The future would seem to be in smaller cars, not larger ones. And even if Ford is telling the truth about its plans to shift all the workers now making small cars in Michigan over to a new plant making large cars, that doesn't discount the fact that America loses out on an expansion of its manufacturing base and must settle for a break-even scenario at best. Some jobs are leaving and some are being created but it's a wash, instead of a net gain. Translation: It's really a loss.
"My impression is that every time a company decided to shutter a plant and move to Mexico, the leadership of that company felt it necessary to justify themselves. Somebody invariably gets asked the question, 'What are you doing this for? Why are you abandoning America for Mexico?'" Wood said. "So the company leadership always anticipates that question and sees a need to justify their actions and so they come up with some kind of explanation on why it's a good thing for American workers, and it never made any sense to me. Ford saying it's good for American workers because we're going to build a new plant for Americans, but this is always what they do. I don't know of any promise that was made along the way to help American workers that's come true. There may be, but I've never seen it."
Benjamin Clement, writing for Economy in Crisis, a daily economic report, wrote Thursday that "free-trade" agreements have put the "final nail in the U.S. economic coffin, making it too expensive for American auto companies to manufacture cars in the United States.
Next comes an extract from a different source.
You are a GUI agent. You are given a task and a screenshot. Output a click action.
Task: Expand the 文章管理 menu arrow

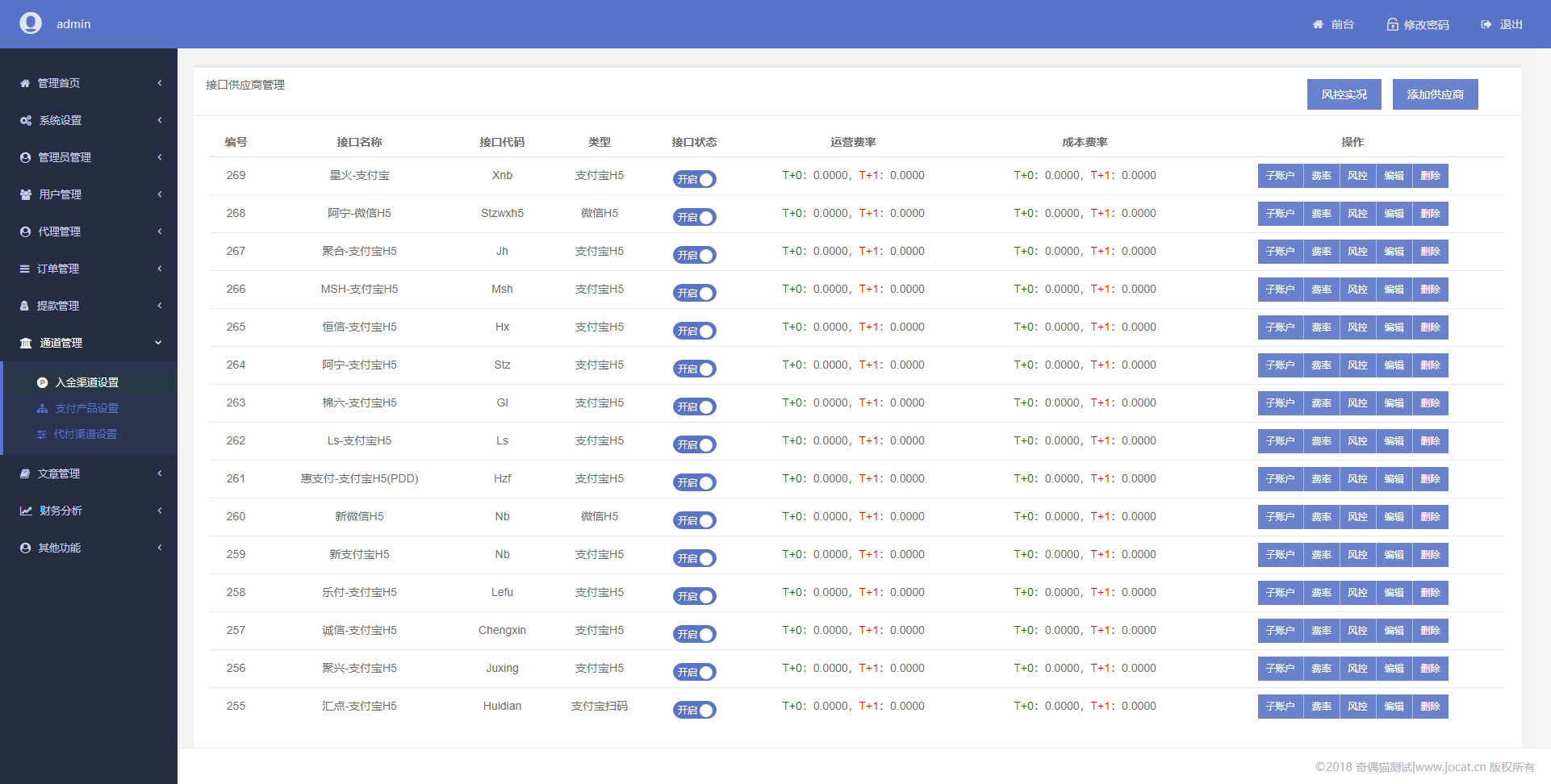[x=160, y=473]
Knowing they could no longer produce competitively, American automakers shipped their jobs to Canada and Mexico."
So-called free trade gives foreign competitors unfettered access to the U.S. economy, tariff- and duty-free, "with products produced at labor rates in foreign countries much lower than ours — sometimes as low as $4 per hour – that we cannot compete with," Clement writes.
He adds that free trade is "forcing us to outsource most of our manufacturing, enriching the individuals and companies that outsource our manufacturing, turning more millionaires into billionaires while our own labor force – the middle class – evaporates."
The globalist agenda for America doesn't stop with trade deals that sell out American jobs. The globalists not only off-shore jobs but they in-shore cheap foreign labor to work in America's remaining factories. It's a double-edged sword that works against the American middle class, Wood told WND.
"You just need to watch what they do not what they say," he said. "It reminds me of that old Wendy's commercial where the old lady asks, 'Where's the beef?"